75. How do you detect and handle memory leaks in production systems?

Memory leaks in production degrade performance over time, leading to crashes or restarts. Detecting and remediating them quickly is essential for reliability and customer trust.

🧠 What Is a Memory Leak?

  • Application fails to release unused memory.
  • Leak accumulates over time, triggering OOM kills or degraded performance.

🔍 Detection Techniques

  • Monitor memory usage over time via dashboards (Prometheus, Datadog, etc.).
  • Set alerts on unusual memory growth patterns (linear growth per hour).
  • Heap dumps and analysis tools (MAT, VisualVM, LeakCanary, etc.).
  • Use tracing/profiling tools in staging before full production.

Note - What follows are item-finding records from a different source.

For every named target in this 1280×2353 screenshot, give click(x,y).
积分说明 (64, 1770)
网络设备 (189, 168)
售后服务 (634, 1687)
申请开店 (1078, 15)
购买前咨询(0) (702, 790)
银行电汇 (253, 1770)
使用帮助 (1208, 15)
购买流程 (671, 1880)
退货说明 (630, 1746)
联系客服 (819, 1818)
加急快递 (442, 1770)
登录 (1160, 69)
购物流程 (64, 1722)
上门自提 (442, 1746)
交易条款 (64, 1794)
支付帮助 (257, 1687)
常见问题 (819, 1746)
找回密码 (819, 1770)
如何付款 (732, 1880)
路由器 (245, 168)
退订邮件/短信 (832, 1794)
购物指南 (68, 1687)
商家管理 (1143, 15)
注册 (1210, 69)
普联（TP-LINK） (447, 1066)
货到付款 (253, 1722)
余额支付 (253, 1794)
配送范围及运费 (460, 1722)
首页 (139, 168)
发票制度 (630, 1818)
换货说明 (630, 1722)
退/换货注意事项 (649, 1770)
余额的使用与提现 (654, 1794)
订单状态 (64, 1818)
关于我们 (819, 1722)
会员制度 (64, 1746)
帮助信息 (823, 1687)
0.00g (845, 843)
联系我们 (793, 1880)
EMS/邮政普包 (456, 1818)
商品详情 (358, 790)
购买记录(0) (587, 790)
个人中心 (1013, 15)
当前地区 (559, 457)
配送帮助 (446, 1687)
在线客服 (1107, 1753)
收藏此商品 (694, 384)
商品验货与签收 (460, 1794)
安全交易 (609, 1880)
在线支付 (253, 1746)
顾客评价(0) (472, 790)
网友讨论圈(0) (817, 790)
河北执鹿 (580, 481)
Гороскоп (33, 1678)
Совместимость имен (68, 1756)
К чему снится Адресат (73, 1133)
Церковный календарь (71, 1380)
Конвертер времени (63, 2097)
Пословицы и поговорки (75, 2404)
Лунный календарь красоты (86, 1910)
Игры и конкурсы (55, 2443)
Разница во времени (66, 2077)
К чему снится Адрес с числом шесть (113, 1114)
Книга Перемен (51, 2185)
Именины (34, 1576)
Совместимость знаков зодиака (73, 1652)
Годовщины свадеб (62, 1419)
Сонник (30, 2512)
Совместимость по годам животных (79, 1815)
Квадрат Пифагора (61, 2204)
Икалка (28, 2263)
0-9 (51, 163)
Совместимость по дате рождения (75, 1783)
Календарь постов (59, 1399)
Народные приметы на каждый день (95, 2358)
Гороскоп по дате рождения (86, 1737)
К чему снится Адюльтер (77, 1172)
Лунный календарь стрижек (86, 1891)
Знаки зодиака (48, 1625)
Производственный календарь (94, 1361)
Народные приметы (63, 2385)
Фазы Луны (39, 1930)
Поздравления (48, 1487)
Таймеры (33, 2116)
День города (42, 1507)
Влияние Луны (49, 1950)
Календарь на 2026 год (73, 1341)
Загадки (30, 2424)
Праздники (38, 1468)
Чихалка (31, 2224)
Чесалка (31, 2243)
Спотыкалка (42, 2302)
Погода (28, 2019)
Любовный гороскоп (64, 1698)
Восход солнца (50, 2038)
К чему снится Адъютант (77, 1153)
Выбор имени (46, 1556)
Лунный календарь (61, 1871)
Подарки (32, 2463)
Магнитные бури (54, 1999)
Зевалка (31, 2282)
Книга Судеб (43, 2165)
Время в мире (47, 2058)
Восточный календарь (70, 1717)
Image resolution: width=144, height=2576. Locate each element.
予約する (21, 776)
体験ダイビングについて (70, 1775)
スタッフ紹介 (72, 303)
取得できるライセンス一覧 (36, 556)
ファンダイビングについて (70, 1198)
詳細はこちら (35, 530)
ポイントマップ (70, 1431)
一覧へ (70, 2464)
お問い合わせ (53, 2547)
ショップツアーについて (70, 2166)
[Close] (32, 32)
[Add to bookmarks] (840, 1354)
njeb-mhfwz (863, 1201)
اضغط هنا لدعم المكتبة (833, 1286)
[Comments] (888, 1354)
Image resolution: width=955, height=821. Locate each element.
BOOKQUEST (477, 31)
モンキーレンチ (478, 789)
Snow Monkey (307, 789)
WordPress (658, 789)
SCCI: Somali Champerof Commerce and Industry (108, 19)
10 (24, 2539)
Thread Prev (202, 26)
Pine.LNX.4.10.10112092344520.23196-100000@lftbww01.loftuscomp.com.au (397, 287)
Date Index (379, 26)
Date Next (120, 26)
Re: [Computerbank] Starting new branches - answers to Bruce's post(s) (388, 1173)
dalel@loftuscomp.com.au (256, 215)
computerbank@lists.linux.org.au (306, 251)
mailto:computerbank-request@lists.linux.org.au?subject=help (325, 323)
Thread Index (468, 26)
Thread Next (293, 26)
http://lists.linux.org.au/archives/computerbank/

🧰 Common Tools by Language

  • Java: jmap, jstat, Eclipse MAT, JProfiler
  • Node.js: heapdump, clinic.js, Chrome DevTools
  • Python: objgraph, memory-profiler, tracemalloc
  • Go: pprof, runtime/pprof, memory debug endpoints

✅ Best Practices

  • Enable resource limits and restarts in Kubernetes (liveness probes, memory limits).
  • Run periodic soak tests to catch leaks under sustained load.
  • Instrument long-lived objects (e.g., caches, queues) for size monitoring.
  • Automate heap dump collection on OOM or memory threshold breach.

🚫 Common Pitfalls

  • Assuming GC handles all memory issues — leaks can be reference-based.
  • No rollback plan if leak was introduced in recent release.
  • Analyzing only CPU or request logs — missing memory signals.

📌 Final Insight

Memory leaks are silent killers in production. Proactive monitoring, heap analysis, and automated safeguards ensure resilience and rapid recovery before users notice.